*** Opening of RECORDS TO PROCESS ***
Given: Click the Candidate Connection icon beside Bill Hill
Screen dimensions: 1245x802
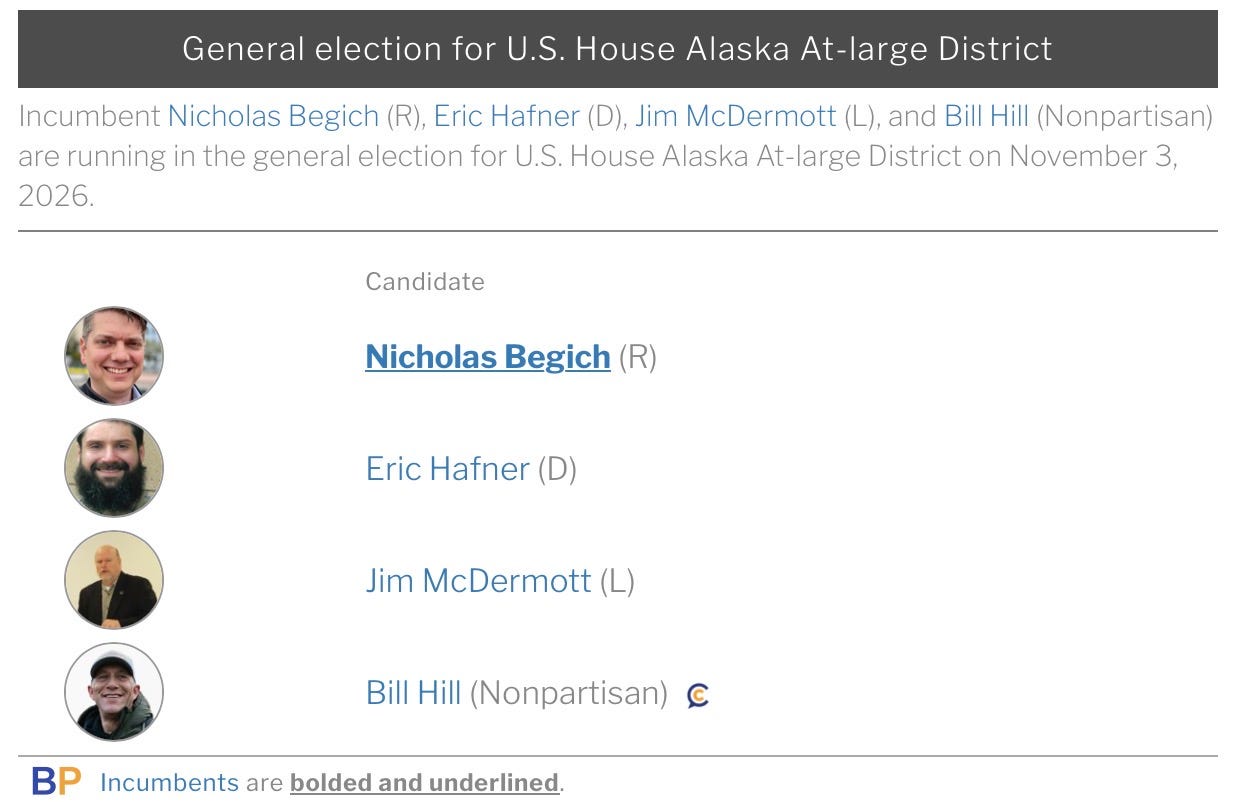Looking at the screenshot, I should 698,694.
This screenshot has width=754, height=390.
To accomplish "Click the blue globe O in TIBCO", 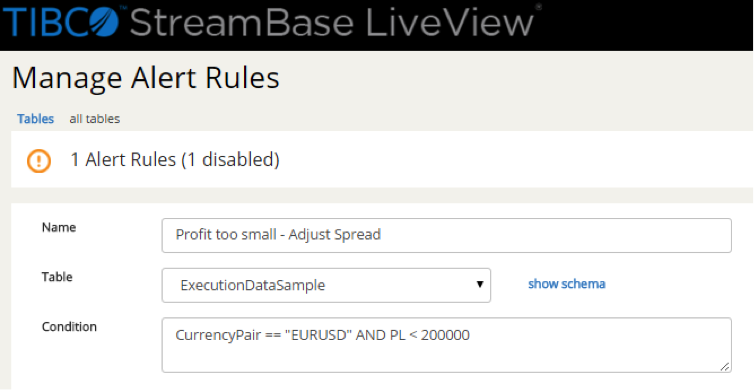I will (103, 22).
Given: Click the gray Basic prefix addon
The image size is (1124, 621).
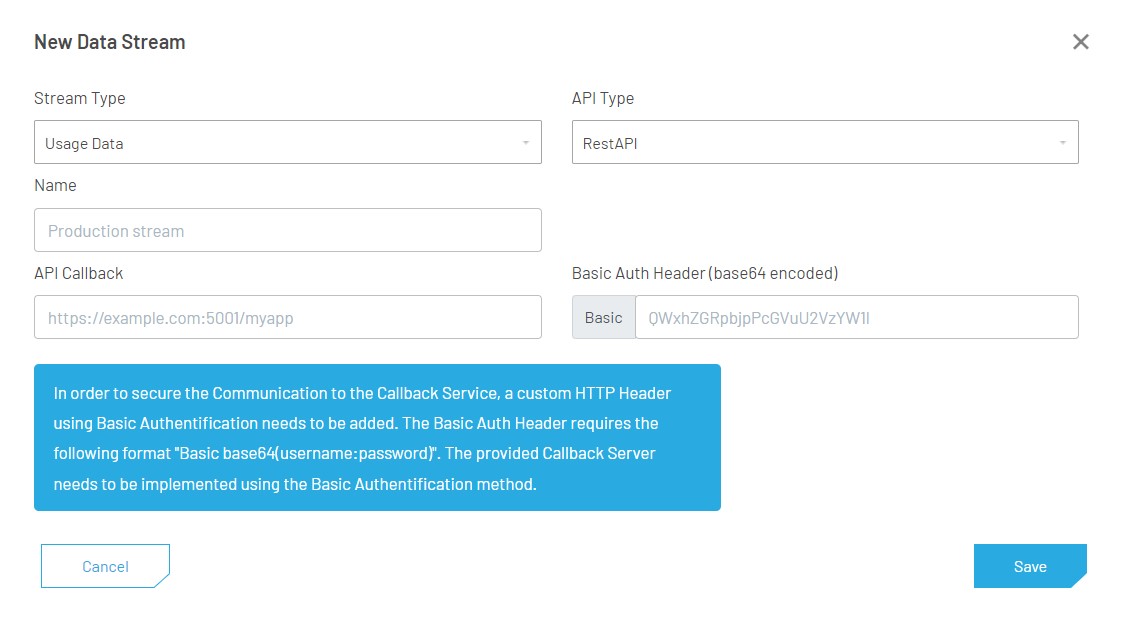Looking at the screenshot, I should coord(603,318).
*** Close of RECORDS TO PROCESS ***
## [WHAT NEEDS TO BE DONE]
Wherever "Given" appears in a line of the entries, copy that line.

## [ANSWER BOX]
Given: Click the Candidate Connection icon beside Bill Hill
Given: Click the gray Basic prefix addon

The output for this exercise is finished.